Racing? Cruising? True sailing!
Standing in the cockpit I instantly notice the classic layout of the boat´s running rigging: The double wheels are mounted in a way that the Genoa winches could either be worked by the helmsman or a crew member. Secondary winches are mounted on the coamings as well as the working winches for the halyards and reefing lines which are situated on the coach roof to either side of the entry way.
That´s a pretty conservative approach of fitting this boat and may hint the preferred way of sailing these yachts: Fully crewed sailing trips, may be races and regattas, with people manning each winch trying to squeeze out the last bit of knots from the trim. Nevertheless, the boat may also be fitted to be sailed single- or double handed, in this respect a good powerful autopilot is needed because this layout cannot be worked on completely from behind the wheel.
The Arcona 435 – just as her bigger and smaller sisters – may be equipped with a classic mainsheet traveller as well, in times of effortless, single hand-cruising yachts a kind of “refreshingly dated” appearing detail. I also noticed the long Genoa sheet tracks – Arcona´s 435 braces 140 square metres of upwind sail area that will most certainly boost the boat to high speeds.
A great detail was the completely retractable cockpit table that will disappear into the area between the aft cabins – that´s for a clear and wide open cockpit in full racing mode with loads of hustle going on at the winches and providing a nice seating situation whilst mooring for having a full dinner being served up here. Clever solution.
Absolutely stunning interiors.
But the coolest part is the interiors of the Arcona. Some months back I was interviewing Torgny Jansson, founder and owner of Arcona yachts, and he told me that their specialty and biggest effort is to offer the classy high-quality wooden finish an owner expects from a Scandinavian yacht – and the 435 delivers full force indeed!
The entryway downstairs is admittedly steep and won´t be allowed in current cruising-optimized yachts but saves loads of volume so that the salon of the Arcona 435 appears bigger than one would expect it. Even the relatively short width of the boat doesn´t come out that much. One instantly notices upon taking the first steps inside that everything appears to be of solid, high quality: No squeeking, no scratching. Nice!
I loved the chart table which was absolutely stunning. Rounded edges, nice and stiff grab handles. The design is understatement at it´s best but looking at the details one quickly admires the craftmanship: Just look at the wood grain that is kept running through the whole length and width of the components where possible.

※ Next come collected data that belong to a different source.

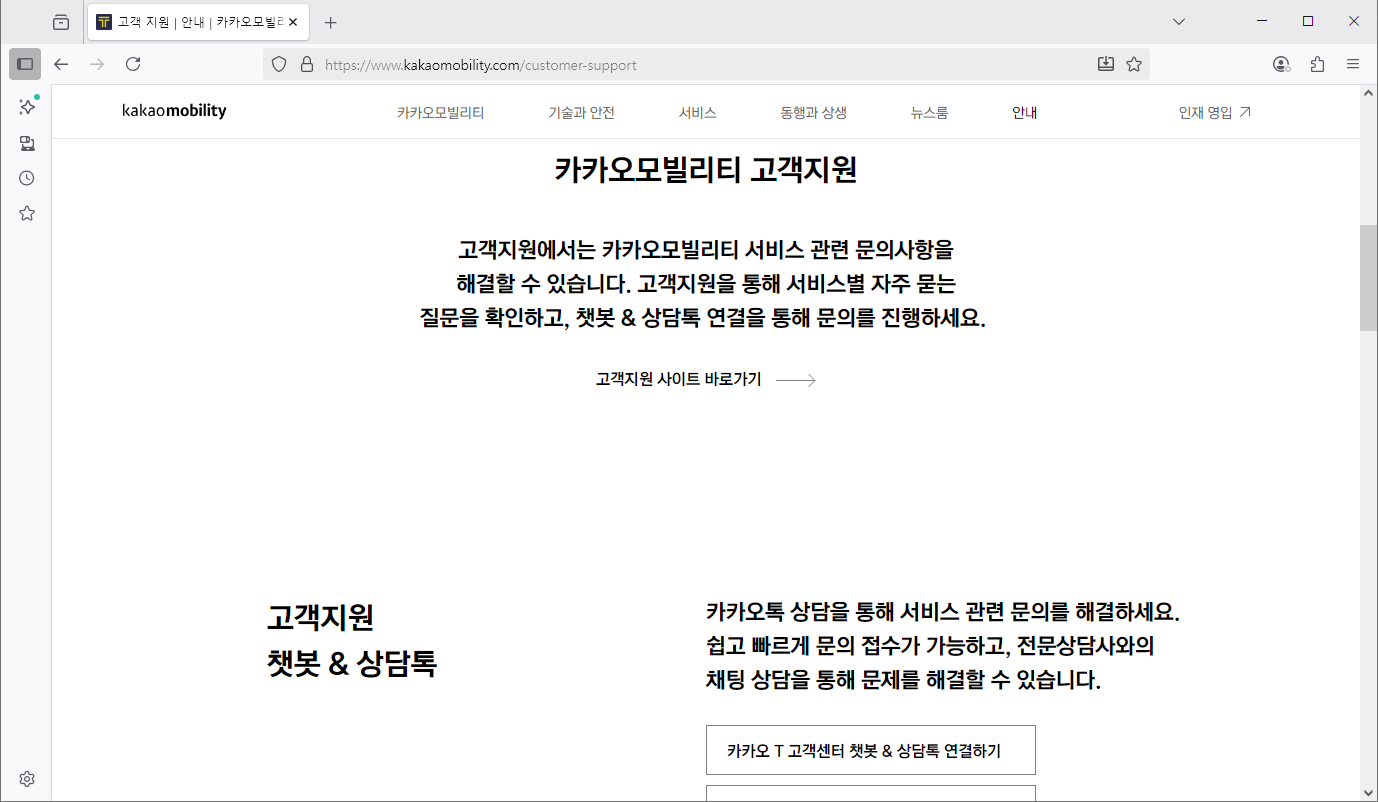Open browser settings via the gear icon
This screenshot has height=802, width=1378.
pos(27,778)
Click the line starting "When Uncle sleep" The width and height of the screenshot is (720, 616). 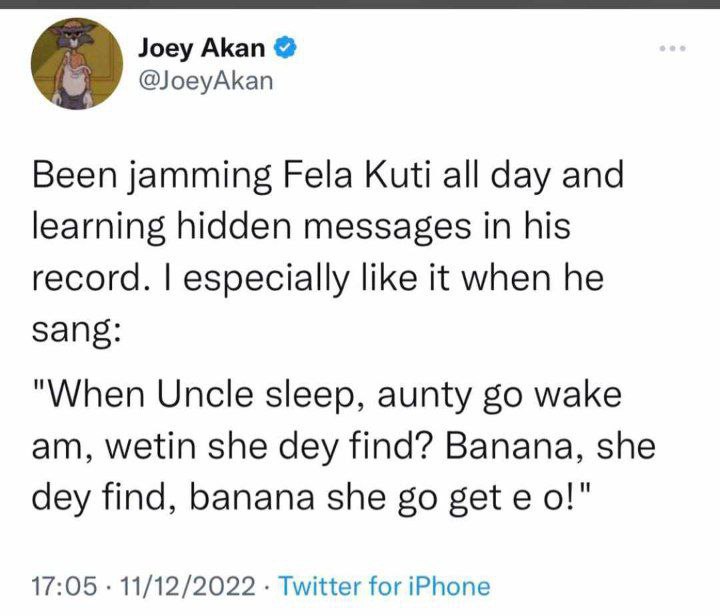tap(326, 395)
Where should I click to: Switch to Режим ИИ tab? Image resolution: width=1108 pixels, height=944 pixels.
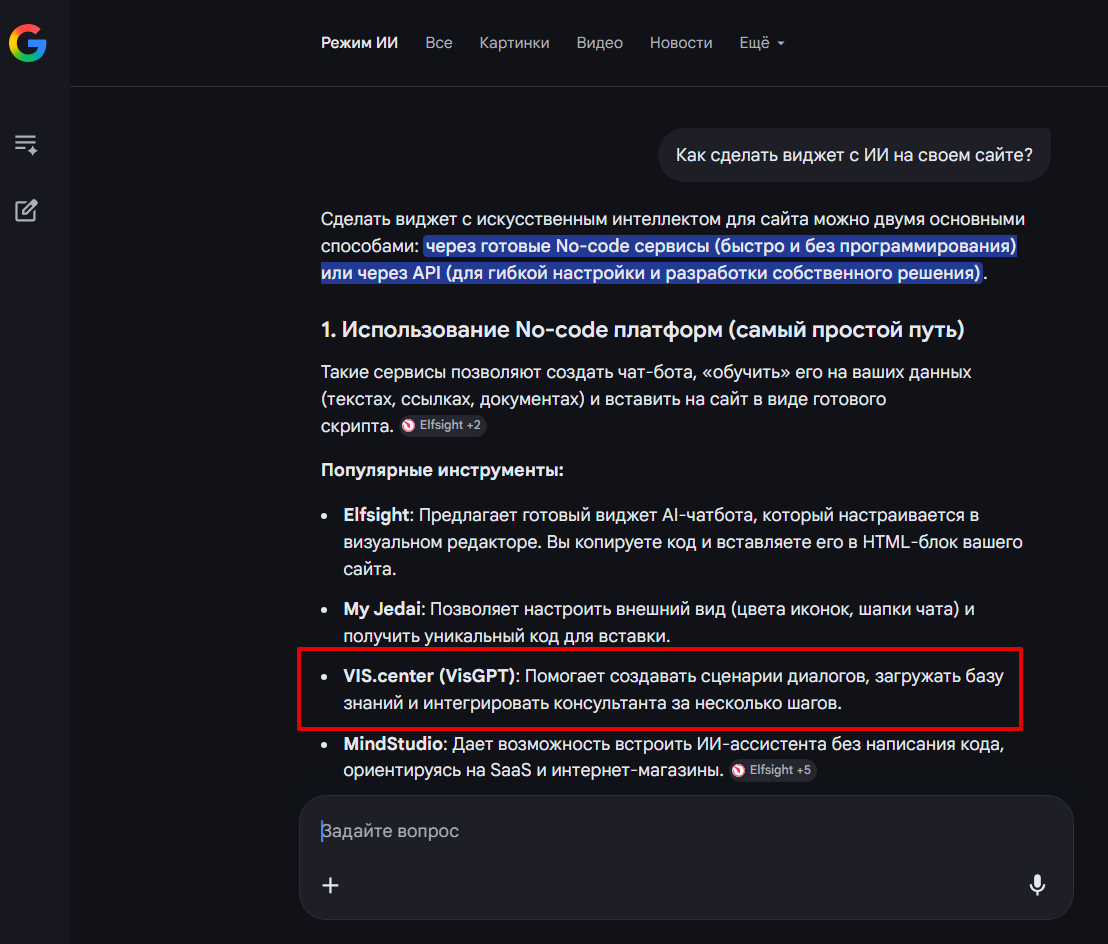359,43
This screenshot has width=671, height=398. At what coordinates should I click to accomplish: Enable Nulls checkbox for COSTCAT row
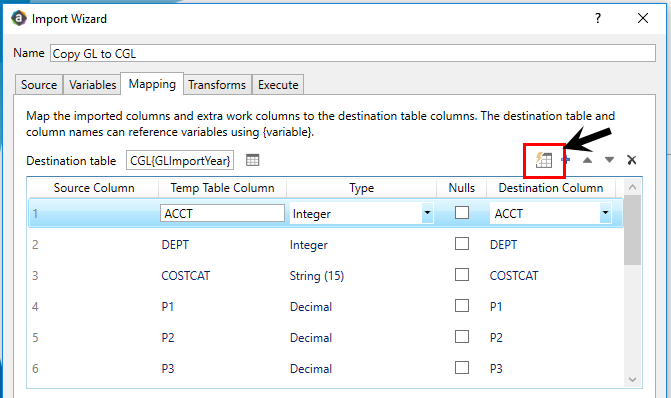pyautogui.click(x=462, y=274)
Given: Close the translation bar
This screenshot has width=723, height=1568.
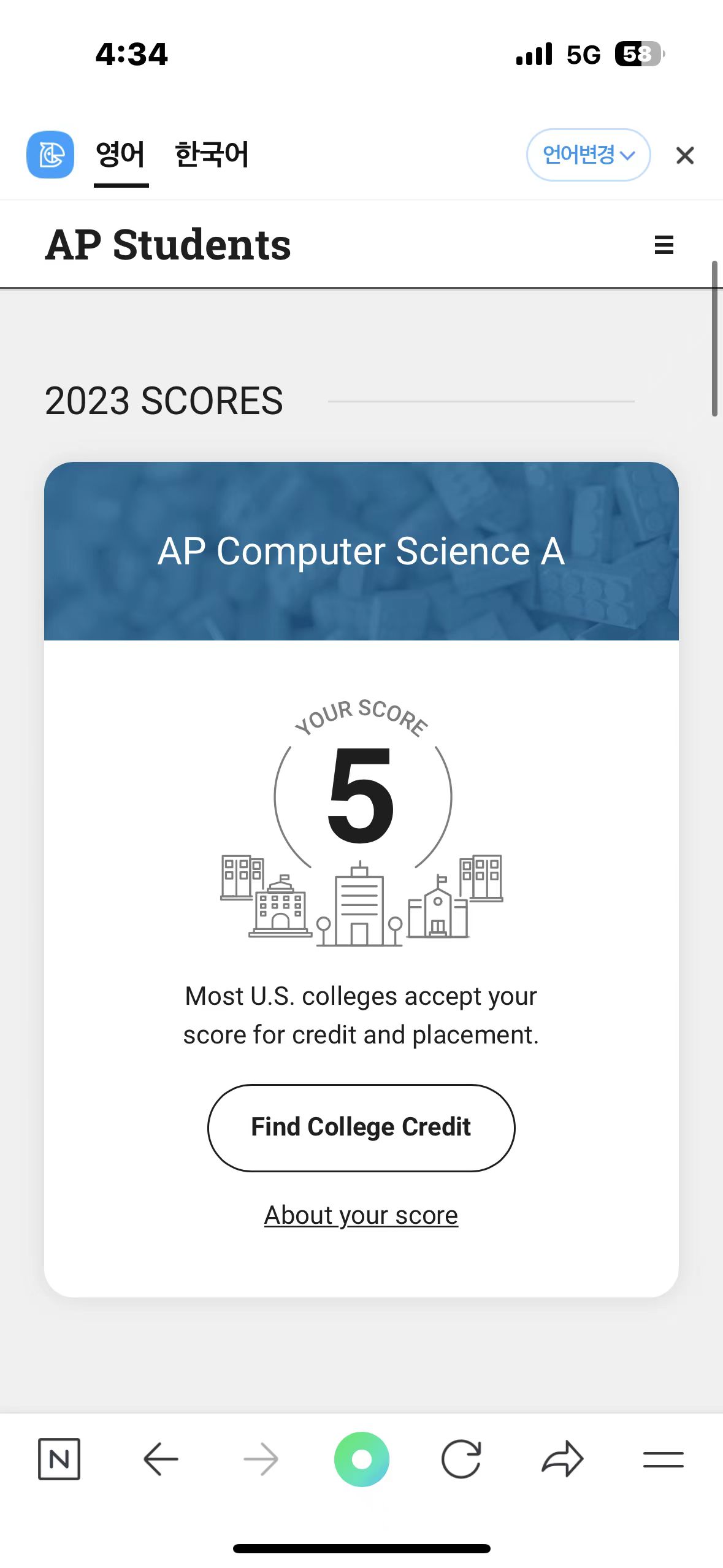Looking at the screenshot, I should click(684, 156).
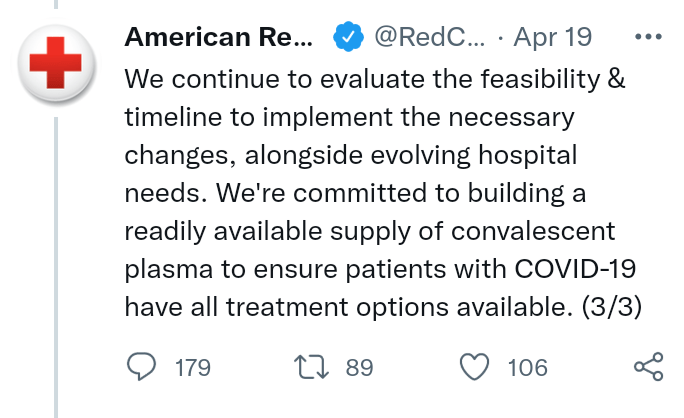
Task: Open the share icon menu
Action: click(649, 367)
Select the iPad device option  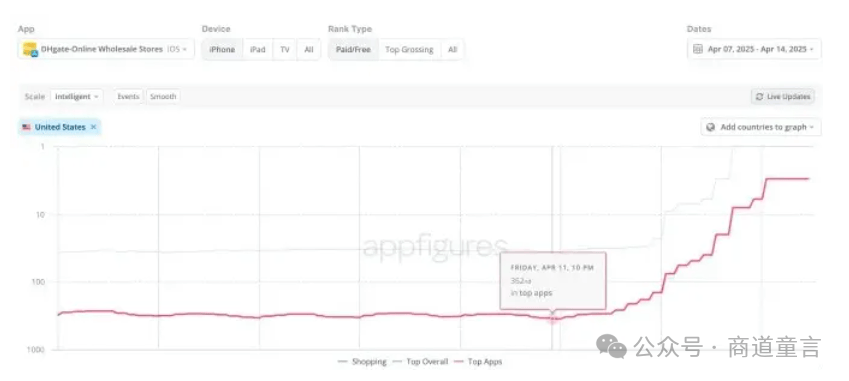258,49
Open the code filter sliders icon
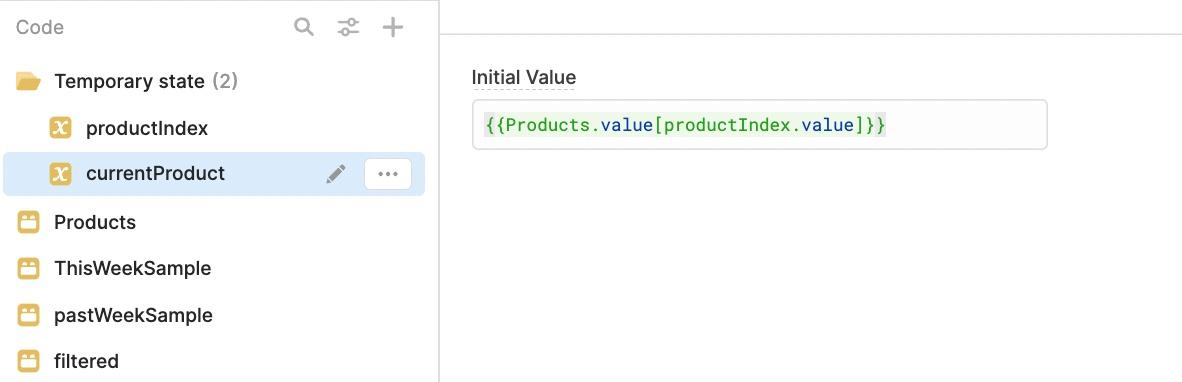 coord(348,28)
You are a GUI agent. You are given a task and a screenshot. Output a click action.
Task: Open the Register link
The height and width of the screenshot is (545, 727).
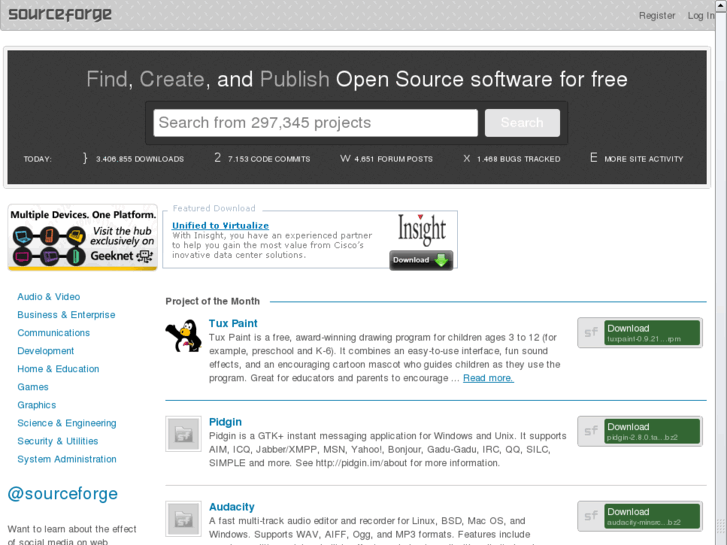pos(657,15)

Everything is very practical, very “ship like” on the one hand but also lush and comfy.
The salon comes in the classic layout with an L-galley situated right at port-side next to the entryway, facing the navigation station. That´s true sailing: Coming down quickly to check for the VHF or make an entry in the log, grab a sandwich or a coffee in the galley and return to the helm, that´s how it is supposed to be! No walking through the whole length of the salon to reach the chart table …
Also, a nice detail, was the gallay. That´s an L-shaped galley with a large fridge, a big sink and a worktop to prepare even complicated menues. The 3-flamed stove should be sufficient for providing meals and the measurements of the galley are well-sized to be big enough for the ship´s cook to work nicely but also tight enough to offer safety even in foul weather and high waves.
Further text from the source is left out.